Solution for this problem is journaling - logging any changes to journal before committing them to FS. After crash, recovery involves replying changes from journal until FS is consistent again.
1. Write to journal "I will rename file-1 to file-2"
2. Perform I/O on disk to accomplish renaming
3. After renaming, going back to journal and say "Renaming successful"
4. In case of power outage in the middle of step 2, there is inconsistency on the disk.
5. Recovery check journal and see that renaming was action when power went off, so knows exactly where to go and fix inconsistency.
ZFS I/O Stack characteristics:
ZFS is transactional FS (same as banking payment online succeed or fall as a whole, any operation on ZFS succeed or fall as a whole).
Live data is never overwritten (initial block with consistent data is intact - can be snapshot, while new blocks with new data become consistent).
1. There is DMU (Data Management Unit) between ZFS and disk(s) pool that is doing transactions for ZFS.
2. ZFS says to DMU - I want to perform list of these operations in order to rename the file. Do all of them, if you cannot do all of them then do none of them.
3. DMU take list of all operations (steps) and create transactional group.
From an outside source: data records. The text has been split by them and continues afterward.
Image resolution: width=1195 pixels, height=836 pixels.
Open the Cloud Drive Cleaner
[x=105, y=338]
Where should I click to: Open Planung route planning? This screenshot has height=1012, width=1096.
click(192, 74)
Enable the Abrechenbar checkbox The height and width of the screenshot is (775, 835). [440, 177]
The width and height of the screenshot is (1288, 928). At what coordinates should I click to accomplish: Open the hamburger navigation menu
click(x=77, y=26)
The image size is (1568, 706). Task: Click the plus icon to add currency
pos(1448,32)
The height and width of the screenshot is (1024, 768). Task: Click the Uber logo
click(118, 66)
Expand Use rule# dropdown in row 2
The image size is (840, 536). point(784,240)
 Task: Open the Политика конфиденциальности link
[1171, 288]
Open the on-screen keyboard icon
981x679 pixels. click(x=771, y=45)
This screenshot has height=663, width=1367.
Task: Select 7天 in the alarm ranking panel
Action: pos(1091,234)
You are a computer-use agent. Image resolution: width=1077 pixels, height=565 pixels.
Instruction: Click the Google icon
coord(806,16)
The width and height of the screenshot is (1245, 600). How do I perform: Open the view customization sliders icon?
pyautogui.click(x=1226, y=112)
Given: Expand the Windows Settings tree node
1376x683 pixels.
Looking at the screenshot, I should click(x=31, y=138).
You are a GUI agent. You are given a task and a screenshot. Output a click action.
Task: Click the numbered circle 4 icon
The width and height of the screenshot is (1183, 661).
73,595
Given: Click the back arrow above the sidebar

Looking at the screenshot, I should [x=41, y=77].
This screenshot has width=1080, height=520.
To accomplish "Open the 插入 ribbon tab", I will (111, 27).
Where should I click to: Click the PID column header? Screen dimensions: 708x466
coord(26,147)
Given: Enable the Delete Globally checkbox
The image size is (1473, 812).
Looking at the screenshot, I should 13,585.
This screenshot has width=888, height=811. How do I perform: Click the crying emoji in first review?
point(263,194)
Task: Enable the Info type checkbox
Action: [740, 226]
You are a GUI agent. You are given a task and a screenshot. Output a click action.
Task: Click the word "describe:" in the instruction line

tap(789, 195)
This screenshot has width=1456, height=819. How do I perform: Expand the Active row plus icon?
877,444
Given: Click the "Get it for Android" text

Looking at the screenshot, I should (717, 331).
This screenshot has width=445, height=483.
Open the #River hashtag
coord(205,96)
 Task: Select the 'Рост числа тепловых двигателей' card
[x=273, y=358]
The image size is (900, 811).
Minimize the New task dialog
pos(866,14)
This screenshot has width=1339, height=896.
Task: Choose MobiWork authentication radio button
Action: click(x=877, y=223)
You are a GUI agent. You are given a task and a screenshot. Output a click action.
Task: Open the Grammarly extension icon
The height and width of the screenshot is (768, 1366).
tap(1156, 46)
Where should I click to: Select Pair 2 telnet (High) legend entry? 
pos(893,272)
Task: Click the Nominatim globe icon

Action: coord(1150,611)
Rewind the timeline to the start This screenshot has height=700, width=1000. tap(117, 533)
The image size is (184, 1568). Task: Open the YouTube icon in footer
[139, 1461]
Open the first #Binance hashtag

4. DMU performs transactional group on pool, so operations from 2) are done "all or nothing".
5. DMU also doesn't overwrite existing data, so FS is always consistent.
ZFS also does disk scrubbing - scan disks in pool, validate checksum and if there is error, corrects it.
Creating zpool and zfs (and working with them)
Just run zpool or zfs and OS tells that you miss commands and shows the usage.
# zpool ( or zfs)
missing command
usage: zpool (or zfs) command args ...
where 'command' is one of the following:
|
If you are not sure what would happen, use option -n to tell you what would happen without actually doing anything (also add -f to force and ignore possible errors)
# zpool create -fn pool-1 c0t2d0 c0t3d0
would create 'pool-1' with the following layout:
pool-1
c0t2d0
c0t3d0
|
Let's create pool of 2 disks, both size 146G.
# zpool create -f pool-1 c0t2d0 c0t3d0
|
So pool is now created as well as ZFS (also mounted).
# zpool list
NAME SIZE USED AVAIL CAP HEALTH ALTROOT
pool-1 272G 90K 272G 0% ONLINE -
# zfs list
NAME USED AVAIL REFER MOUNTPOINT
pool-1 87K 268G 24.5K /pool-1
|
ZFS file system is cheap, easily created and deleted.
# zfs create pool-1/home
# zfs create pool-1/home/user1
# zfs create pool-1/home/user2
# zfs list
NAME USED AVAIL REFER MOUNTPOINT
pool-1 180K 268G 25.5K /pool-1
pool-1/home 76.5K 268G 27.5K /pool-1/home
pool-1/home/user1 24.5K 268G 24.5K /pool-1/home/user1
pool-1/home/user2 24.5K 268G 24.5K /pool-1/home/user2
|
Destroy one ZFS (there is no leading / in front of pool-1, it is for mount point)
# zfs destroy pool-1/home/user2
|
Destroy parent ZFS with children ZFS (use -r)
# zfs destroy -r pool-1/home
|
See results, all cheap ZFS are gone.
# zfs list
NAME USED AVAIL REFER MOUNTPOINT
pool-1 90K 268G 24.5K /pool-1
|
Basically, ZFS is much easier to manage then UFS.
Mounting ZFS doesn't require work with /erc/vfstab file.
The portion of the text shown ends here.